* _Your goal_
Every line with the string "arrow" in it belongs in your answer, so copy them all from the data.

BEGIN Provided data

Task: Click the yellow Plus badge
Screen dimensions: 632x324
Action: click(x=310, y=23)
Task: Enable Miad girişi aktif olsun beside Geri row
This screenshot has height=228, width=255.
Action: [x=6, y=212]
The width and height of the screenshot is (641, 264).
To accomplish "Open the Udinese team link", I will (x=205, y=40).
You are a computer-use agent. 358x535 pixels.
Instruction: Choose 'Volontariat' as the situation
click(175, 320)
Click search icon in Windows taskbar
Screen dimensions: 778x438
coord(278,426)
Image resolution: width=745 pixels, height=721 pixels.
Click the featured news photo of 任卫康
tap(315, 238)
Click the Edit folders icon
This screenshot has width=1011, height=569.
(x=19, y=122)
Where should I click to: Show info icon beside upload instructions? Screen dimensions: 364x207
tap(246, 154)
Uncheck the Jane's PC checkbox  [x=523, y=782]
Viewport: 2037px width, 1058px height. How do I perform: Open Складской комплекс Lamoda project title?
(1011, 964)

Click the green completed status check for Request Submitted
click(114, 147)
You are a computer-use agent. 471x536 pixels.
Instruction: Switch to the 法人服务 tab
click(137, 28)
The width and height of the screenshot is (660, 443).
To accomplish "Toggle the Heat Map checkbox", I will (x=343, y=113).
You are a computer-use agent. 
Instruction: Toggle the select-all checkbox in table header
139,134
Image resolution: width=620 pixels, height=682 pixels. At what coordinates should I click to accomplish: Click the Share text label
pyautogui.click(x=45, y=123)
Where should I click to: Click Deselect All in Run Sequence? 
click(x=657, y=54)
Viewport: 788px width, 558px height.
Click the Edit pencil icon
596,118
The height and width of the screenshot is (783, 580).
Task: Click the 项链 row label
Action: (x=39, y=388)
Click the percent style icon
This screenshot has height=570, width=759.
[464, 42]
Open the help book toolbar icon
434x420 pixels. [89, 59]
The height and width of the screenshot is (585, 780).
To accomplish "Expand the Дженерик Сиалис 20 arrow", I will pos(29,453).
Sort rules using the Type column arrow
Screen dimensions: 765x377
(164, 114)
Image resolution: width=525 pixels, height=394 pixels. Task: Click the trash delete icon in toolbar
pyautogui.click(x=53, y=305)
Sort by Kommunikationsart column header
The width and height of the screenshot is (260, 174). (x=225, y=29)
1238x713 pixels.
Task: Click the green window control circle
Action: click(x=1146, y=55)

END Provided data

* _The completed task_
To accomplish "Expand the Дженерик Сиалис 20 arrow", I will pos(29,453).
Sort rules using the Type column arrow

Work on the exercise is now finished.